O líder do PCP foi ainda questionado se entende que o Presidente da República se deveria demitir devido a uma alegada interferência no tratamento médico de duas gémeas – opinião da maioria dos inquiridos numa sondagem hoje divulgada pelo Correio da Manhã -, mas considerou que o partido já comentou o caso e não existe “nenhuma novidade”.

“O senhor Presidente da República não precisará de nenhuma sondagem para, se for caso disso, tirar as conclusões que entende”, disse.

Perante a insistência dos jornalistas se considera que Marcelo Rebelo de Sousa deveria ter tirado outras conclusões deste caso, Paulo Raimundo respondeu: “Julgo que não, com os dados que são conhecidos, o Presidente da República tem os dados todos para decidir o que decidiu, neste caso permanecer”.

No entanto, admitiu que, para que todo o caso fique esclarecido politicamente, será necessário aguardar pelos vários inquéritos ainda a decorrer.
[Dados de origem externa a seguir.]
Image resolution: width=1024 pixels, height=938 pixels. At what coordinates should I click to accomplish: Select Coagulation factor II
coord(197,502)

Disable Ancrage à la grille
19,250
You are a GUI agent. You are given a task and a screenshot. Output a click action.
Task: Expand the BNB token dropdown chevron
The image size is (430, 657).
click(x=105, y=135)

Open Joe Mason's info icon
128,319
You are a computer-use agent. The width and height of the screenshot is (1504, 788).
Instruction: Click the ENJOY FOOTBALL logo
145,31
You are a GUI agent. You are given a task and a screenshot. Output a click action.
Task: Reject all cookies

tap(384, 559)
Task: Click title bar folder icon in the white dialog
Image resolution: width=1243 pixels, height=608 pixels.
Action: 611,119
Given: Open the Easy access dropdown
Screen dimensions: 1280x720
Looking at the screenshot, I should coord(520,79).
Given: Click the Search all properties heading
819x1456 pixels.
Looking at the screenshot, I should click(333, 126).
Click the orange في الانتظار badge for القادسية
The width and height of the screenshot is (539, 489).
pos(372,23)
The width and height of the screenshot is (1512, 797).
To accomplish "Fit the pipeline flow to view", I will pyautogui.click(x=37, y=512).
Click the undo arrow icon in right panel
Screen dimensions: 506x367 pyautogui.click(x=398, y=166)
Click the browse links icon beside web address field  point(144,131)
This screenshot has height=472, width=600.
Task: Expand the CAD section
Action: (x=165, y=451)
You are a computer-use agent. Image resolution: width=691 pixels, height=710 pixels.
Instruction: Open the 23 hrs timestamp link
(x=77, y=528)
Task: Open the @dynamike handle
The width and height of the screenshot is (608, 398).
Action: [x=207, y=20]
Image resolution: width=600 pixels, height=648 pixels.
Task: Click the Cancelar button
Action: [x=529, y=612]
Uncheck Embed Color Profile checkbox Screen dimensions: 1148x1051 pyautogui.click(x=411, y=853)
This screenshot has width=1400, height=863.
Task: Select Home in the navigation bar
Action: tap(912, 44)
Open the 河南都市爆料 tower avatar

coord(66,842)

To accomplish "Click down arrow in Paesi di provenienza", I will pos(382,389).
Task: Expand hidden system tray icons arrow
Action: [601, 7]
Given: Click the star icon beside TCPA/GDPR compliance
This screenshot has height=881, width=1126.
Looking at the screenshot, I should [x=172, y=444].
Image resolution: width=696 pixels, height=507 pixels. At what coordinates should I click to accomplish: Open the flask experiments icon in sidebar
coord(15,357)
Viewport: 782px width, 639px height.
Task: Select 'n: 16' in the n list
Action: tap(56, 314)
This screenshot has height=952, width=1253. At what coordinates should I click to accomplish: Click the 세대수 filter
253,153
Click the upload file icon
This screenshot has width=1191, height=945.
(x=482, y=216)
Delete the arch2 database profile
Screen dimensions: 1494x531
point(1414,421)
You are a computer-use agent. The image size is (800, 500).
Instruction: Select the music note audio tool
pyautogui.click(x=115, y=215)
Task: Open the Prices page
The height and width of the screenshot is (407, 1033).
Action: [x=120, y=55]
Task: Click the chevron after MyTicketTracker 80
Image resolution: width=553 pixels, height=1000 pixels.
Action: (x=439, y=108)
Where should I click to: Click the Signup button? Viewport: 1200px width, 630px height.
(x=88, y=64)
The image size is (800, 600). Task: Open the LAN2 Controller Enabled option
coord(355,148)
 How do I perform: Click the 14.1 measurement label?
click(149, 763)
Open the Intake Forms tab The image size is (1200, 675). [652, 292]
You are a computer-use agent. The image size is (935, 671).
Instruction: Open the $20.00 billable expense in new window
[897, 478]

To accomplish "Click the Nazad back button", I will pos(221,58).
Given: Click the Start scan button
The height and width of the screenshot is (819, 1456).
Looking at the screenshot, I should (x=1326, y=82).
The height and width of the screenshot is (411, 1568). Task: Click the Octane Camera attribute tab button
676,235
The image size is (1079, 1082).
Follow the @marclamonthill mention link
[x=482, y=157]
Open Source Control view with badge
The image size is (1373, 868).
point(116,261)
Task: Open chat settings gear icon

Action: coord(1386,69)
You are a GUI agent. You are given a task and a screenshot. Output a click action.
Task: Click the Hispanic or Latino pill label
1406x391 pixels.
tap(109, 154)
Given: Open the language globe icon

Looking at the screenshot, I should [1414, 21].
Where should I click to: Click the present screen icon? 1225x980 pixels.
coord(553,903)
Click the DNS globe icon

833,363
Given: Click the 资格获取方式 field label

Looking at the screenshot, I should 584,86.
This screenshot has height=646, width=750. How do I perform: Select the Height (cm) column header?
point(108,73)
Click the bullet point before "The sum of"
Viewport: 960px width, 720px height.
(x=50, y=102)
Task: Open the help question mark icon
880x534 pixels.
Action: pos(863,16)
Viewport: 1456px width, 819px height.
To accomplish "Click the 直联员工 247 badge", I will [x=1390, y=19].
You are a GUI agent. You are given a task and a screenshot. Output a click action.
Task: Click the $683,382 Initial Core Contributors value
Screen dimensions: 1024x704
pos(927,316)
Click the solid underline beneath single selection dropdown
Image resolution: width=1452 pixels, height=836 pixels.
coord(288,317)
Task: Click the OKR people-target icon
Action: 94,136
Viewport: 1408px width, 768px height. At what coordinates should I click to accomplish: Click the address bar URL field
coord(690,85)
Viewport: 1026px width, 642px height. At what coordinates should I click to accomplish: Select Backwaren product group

Acompanhado pelos ex-deputados Bernardino Soares e João Oliveira – que será cabeça de lista da CDU às eleições europeias de junho -, Paulo Raimundo visitou o Conselho Português para os Refugiados, sem a presença da comunicação social, como é habitual nestes casos.

“Viemos conhecer esta experiência extraordinária e o papel extraordinário do CRP no acolhimento dos que procuram o nosso país”, disse, elogiando o “empenho e dedicação” dos técnicos desta instituição que acolhe cerca de dois mil casos por ano.